▸ Texto:
▼▼▼

La carga moral de la familia en sus individuos es definitiva, pero no absoluta.  Así tenemos casos de hijos que adoptan patrones de comportamiento que se alejan de las enseñanzas paternas y avanzan por caminos alternativos.  En el curso de la semana leía una semblanza de Zelda, esposa de F. Scott Fitzgerald.  En su época, inicios del siglo pasado, habiendo nacido en una población del estado norteamericano de Alabama, dedicó su vida a la búsqueda de un sello propio que la definiera.  Fue artista, tanto plástica como de la danza y de la palabra escrita, aunque en este último oficio fungió casi como escritor fantasma de su esposo, con poco o ningún reconocimiento propio, cuestión que al final de su existencia generó una crisis depresiva profunda.  Ella quiso ganarse un nombre, e hizo de todo tratando de lograrlo, lo que no pocas veces dio la nota en los altos círculos de sociedad.  En varias ocasiones, ya casados, Scott y Zelda Fitzgerald armaron escándalos por su estilo de vida.

Y aquí surge una segunda paradoja: Casos hay muchos en la literatura mundial, de escritores que han trascendido por su obra, aun cuando su vida personal fue calamitosa.  Se cierne sobre ellos la duda de si su estilo personal de vida anula el valor de su obra artística, o deben de ponderarse ambas facetas, la personal y la literaria, en forma separada.  Si fuéramos tan exigentes como la más elevada moral lo determina, estaríamos dejando de lado grandes obras que, a lo largo del tiempo y la geografía, han sido referentes universales para incontables generaciones.

No me canso de insistir en la tremenda influencia que tienen las redes sociales en nuestro comportamiento cotidiano.  A través de ellas constituimos nichos de identidad.  Esto es, nos afiliamos al pensamiento de líderes de opinión con cuyos principios coincidimos, y en ocasiones los elevamos hasta un punto muy alto, los mitificamos, y más nos adherimos a lo que ellos postulan.  Ahora recuerdo el caso de una “youtubera” de nombre Yawvana, que se proclamaba vegana y en alguna ocasión fue sorprendida comiendo pescado.  Tras de ello emitió una serie de videos justificando su “pecado”, pero parece que ni así logró recuperar la confianza de sus seguidores, que creían a pie juntillas su postura inicial como crudivegana.  En redes sociales, sin contacto cara a cara, hay en realidad poca oportunidad para desarrollar puentes de empatía entre humanos; como dice algún refrán popular, ante una situación novedosa para nosotros, es más fácil criticar que buscar entenderla. 

Las redes sociales, de igual manera nos empoderan.  Llegamos a erigirnos en jueces implacables del proceder de otros, como si en nuestra persona se concentrara todo el saber y todo el buen juicio, hasta el punto de considerarnos con autoridad moral para extender el pulgar hacia arriba y aprobar, o hacia abajo y condenar.

Buen momento para recordar que todos somos imperfectos.  De ese mismo barro de consistencia y calidad variable,  se han ido modelando las grandes obras de la historia.

▲▲▲

▸ Entradas proporcionadas:
▼▼▼

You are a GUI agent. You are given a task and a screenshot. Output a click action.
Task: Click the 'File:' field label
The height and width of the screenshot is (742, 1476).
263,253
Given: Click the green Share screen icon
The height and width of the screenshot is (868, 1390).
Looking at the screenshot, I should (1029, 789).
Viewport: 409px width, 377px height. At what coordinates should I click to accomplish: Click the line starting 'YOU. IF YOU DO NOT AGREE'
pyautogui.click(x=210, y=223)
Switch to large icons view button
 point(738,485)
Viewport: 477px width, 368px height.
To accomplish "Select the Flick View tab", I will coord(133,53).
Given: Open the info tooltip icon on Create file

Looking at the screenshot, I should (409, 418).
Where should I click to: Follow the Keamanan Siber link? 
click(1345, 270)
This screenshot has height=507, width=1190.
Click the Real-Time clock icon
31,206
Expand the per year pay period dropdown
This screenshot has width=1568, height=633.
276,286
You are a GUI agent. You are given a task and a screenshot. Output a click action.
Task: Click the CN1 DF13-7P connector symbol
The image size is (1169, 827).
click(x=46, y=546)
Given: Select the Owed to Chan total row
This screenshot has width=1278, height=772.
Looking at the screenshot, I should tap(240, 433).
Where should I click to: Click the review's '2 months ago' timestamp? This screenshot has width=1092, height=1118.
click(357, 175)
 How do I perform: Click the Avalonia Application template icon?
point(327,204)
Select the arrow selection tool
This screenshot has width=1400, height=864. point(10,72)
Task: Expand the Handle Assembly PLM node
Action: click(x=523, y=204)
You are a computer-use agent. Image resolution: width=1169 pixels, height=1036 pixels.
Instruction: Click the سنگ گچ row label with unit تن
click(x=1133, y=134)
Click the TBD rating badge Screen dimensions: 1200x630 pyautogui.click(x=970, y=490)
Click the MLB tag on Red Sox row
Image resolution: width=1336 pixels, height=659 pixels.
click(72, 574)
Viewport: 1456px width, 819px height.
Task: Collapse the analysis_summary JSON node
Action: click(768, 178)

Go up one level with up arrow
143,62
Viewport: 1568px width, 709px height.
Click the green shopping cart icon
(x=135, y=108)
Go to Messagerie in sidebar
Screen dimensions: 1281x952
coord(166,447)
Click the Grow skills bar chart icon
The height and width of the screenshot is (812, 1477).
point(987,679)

▲▲▲

▸ Realice lo siguiente:
A. Transcriba todo lo que va desde "Las redes sociales, de" hasta "abajo y condenar." en el texto, sustituyendo "jueces implacables" por "árbitros severos".
B. Responda según el texto:
(i) ¿En qué estado norteamericano nació Zelda?
(ii) ¿Qué comía Yawvana cuando fue sorprendida?
(iii) ¿Qué somos todos, según el texto?

▸ Respuestas por tarea:
A.
Las redes sociales, de igual manera nos empoderan.  Llegamos a erigirnos en árbitros severos del proceder de otros, como si en nuestra persona se concentrara todo el saber y todo el buen juicio, hasta el punto de considerarnos con autoridad moral para extender el pulgar hacia arriba y aprobar, o hacia abajo y condenar.

B.
(i) Alabama.
(ii) Pescado.
(iii) Imperfectos.